Problem details: Scan the records below for the string "width" and return every line where it appears.

Material supplied START

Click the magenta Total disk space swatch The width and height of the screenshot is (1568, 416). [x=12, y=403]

Material supplied END
Material supplied START

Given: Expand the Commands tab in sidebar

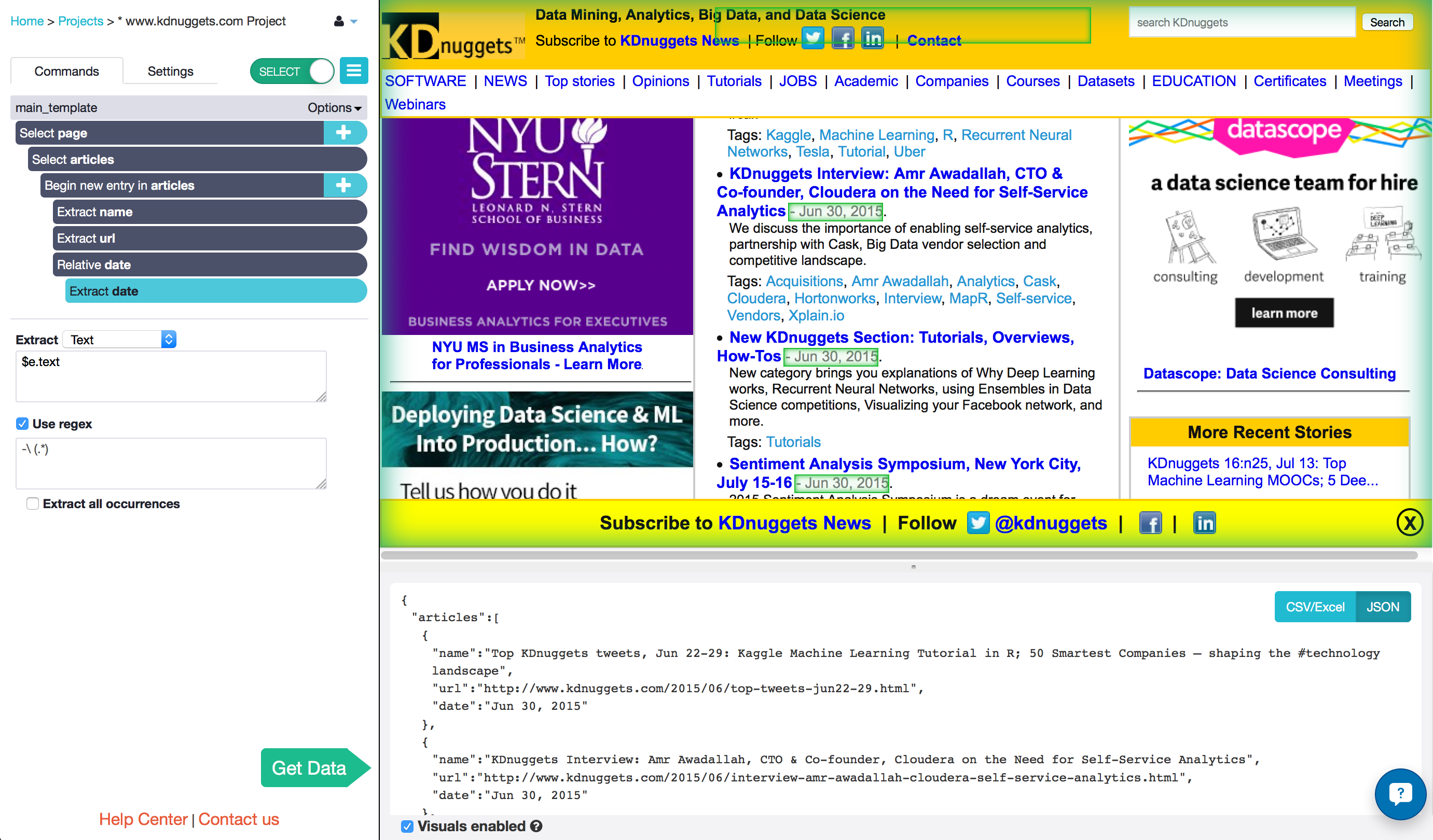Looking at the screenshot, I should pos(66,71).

Material supplied END
Material supplied START

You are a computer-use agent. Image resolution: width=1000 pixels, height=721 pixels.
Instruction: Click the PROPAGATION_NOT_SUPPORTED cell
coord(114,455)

Material supplied END

Task result:
Click the magenta Total disk space swatch The width and height of the screenshot is (1568, 416). [x=12, y=403]
You are a computer-use agent. Image resolution: width=1000 pixels, height=721 pixels.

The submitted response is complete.